Defendants contend the filing of the petition in bankruptcy does not toll the two-year limitation of actions to enforce a mechanics’ lien. Defendants cite Muehlfelt v. Vlcek (1969), 112 Ill. App. 2d 190, 193, 250 N.E.2d 14, where this court stated:

“It is well known that the rights afforded by the Mechanics’ Lien Act are in derogation of the common law and must be strictly construed. [Citations.] The provision that suit must be brought within two years of the completion of the contract is not just a limitation on the remedy afforded in the Act but is a condition to the right itself. [Citations.] It is necessary to file suit within the time provided to invoke the jurisdiction of the court. If a contractor does not file his suit within the two years, he has not availed himself of the special rights conferred by the legislature and he has, in effect, no right to a lien.”

The two-year period after completion of performance by plaintiff expired on February 2, 1981. Plaintiff’s suit was filed March 16, 1981. The proceedings were stayed 133 days by the stay from the bankruptcy court. Thus the dispositive issue is whether the stay operated to toll passage of the statutory time for filing the suit. This issue has apparently not been decided by the courts of Illinois.

In our opinion, the complaint should not have been dismissed. The above language of section 362(a)(1) of the Bankruptcy Act is unequivocably clear that the petitioner in bankruptcy is to be protected from all forms of judicial proceedings including the mere “issuance or employment of process ***.” (U.S.C. sec. 362(a)(1) (Supp. II 1978).) This is further emphasized by the legislative history of this section which states (H.R. Rep. No. 95-595 to accompany H. R. 8200, 95th Cong., 1st Sess. (1977), reprinted in 11 U.S.C.S. sec. 362, at 260 (1978)):

“Subsection (a) defines the scope of the automatic stay, by listing the acts that are stayed by the commencement of the case. The commencement or continuation, including the issuance of process, of a judicial, administrative, or other proceeding against the debtor that was or could have been commenced before the commencement of the bankruptcy case is stayed under paragraph (1). The scope of this paragraph is broad. All proceedings are stayed, including arbitration, license revocation, administrative, and judicial proceedings. Proceedings in this sense encompasses civil actions as well, and all proceedings even if they are not before governmental tribunals.”

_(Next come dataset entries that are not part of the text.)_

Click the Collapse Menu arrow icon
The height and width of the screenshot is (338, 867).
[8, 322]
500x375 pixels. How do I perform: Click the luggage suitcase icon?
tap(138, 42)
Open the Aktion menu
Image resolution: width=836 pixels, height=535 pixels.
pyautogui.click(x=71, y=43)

We believe plaintiff had no alternative but to delay filing of suit until the automatic stay was terminated. Thus, the intervention of section 108(c) of the Bankruptcy Act acted to extend the time period for plaintiff to file its suit. Therefore, the suit was timely filed and should not have been dismissed.

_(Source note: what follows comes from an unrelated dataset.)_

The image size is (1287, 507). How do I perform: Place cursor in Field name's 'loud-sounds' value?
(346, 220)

With respect to defendants’ contention that the provisions of the Bankruptcy Act toll only ordinary statutes of limitations and not limitations upon the right itself, this court rejected this distinction by analogy in Levine v. Unruh (1968), 99 Ill. App. 2d 94, 240 N.E.2d 521. In Levine, the issue before us was whether the tolling provisions of the previous Bankruptcy Code could be extended to a cause of action under the Illinois Securities Law of 1953 (Ill. Rev. Stat. 1965, ch. 121V2, par. 137.1 et seq.). We noted the time limitation periods under the Illinois Securities Law of 1953 were conditions precedent to the cause of action as opposed to ordinary statutes of limitations (99 Ill. App. 2d 94, 98). However, citing Dower v. Bomar (5th Cir. 1963), 313 F.2d 596, and United States v. Paul Hardeman, Inc. (M.D. Fla. 1966), 260 F. Supp. 723, we concluded the tolling provisions of the Bankruptcy Act extended to these special limitation periods as well as the usual statutes of limitations. (99 Ill. App. 2d 94, 99-100.) Therefore, we are impelled to reject defendants’ contention.

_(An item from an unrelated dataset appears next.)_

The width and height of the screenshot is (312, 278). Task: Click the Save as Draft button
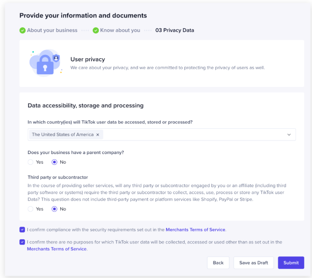coord(254,263)
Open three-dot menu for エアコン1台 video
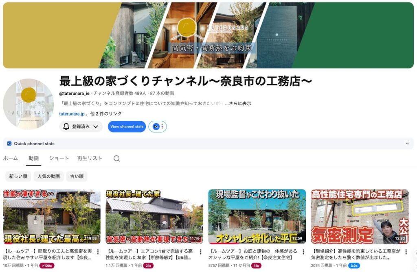 coord(200,252)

In our opinion the comparison of a pure statute of limitations to restriction of the time to bring an action by a condition of the right sought to be enforced leads to creation of a distinction without a difference; particularly in the context of the case at bar where we are dealing with a stay of enforcement resulting from the imposition of a binding Federal statute.

The judgment appealed from is therefore reversed and the cause remanded for further proceedings consistent with this opinion.

Judgment reversed; cause remanded.

CAMPBELL, P.J., and McGLOON, J., concur.